2022年10月にかけて、1米ドル=150円以上に上昇した米ドル/円は過去5年の平均値である5年MA(移動平均線)を3割以上上回った。5年MAを3割以上上回ったのは、1980年以降でもこれで3回目に過ぎない。そして、その3回とも5年MAを3割以上上回ったところで米ドル高・円安は終わった(図表1参照)。

【図表1】米ドル/円の5年MAかい離率(1980年~)
出所:リフィニティブ社データよりマネックス証券が作成

5年MAを3割以上上回ったところが米ドル高・円安の限界圏で、2022年10月に150円を越えた米ドル高・円安も限界圏に達して、いつ終わってもおかしくないところで米金利のピークアウトや日本の通貨当局による大規模な米ドル売り介入などをきっかけとして終わったと言うのが正確な理解ではないか。

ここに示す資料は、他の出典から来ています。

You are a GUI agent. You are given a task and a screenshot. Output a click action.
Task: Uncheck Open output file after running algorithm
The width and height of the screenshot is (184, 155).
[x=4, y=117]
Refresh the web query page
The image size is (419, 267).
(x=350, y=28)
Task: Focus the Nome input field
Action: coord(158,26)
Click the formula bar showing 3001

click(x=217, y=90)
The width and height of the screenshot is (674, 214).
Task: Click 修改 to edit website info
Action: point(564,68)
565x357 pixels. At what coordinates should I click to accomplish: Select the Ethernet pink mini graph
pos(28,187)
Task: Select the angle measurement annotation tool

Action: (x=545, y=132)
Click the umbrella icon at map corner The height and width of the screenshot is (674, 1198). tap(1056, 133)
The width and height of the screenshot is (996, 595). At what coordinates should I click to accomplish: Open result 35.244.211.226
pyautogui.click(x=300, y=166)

これは逆方向、つまり米ドル/円の下落についても概ね当てはまるものだった。以上から分かるのは、米ドル/円は、5年MAを軸に±3割の範囲内を循環するパターンが続いてきたということだ。

「異常値」更新未遂を起こした「異例の事態」だった2023年の米景気

5年MAを3割以上上回るor下回るという限界的な円安、円高、それは過去40年余りで5回しかなかったので「異常値」と言っても良いのではないか。そんな「異常値」の更新には5~24年と、やはり長い時間がかかっていた(図表2参照)。

【図表2】米ドル/円の推移(1980年~)
出所:リフィニティブ社データよりマネックス証券が作成
ところが2023年は、僅か1年で2022年10月に記録した5年MAを3割以上上回る限界的米ドル高値・円安値更新寸前の動きとなったが、大幅利上げにもかかわらず、成熟した先進国の米国で四半期成長率が「5%成長」といった異例の高成長となった「強すぎる米景気」が背景にあったと考えられる。

ギリギリで米ドル高値更新が未遂に終わったのは、改めて5年MAを3割以上上回って記録した米ドル高値、円安値が簡単には更新できない「異常値」であるかを再確認したということになるかもしれない。

以上のように見ると、2022年10月に記録した151円を本格的に米ドル高・円安方向に更新するのは、2023年の強すぎる米景気といった「異例の事態」のようなことがない限りは、早くても5年以上先、つまり2027年以降という、かなり先の見通しになるのではないか。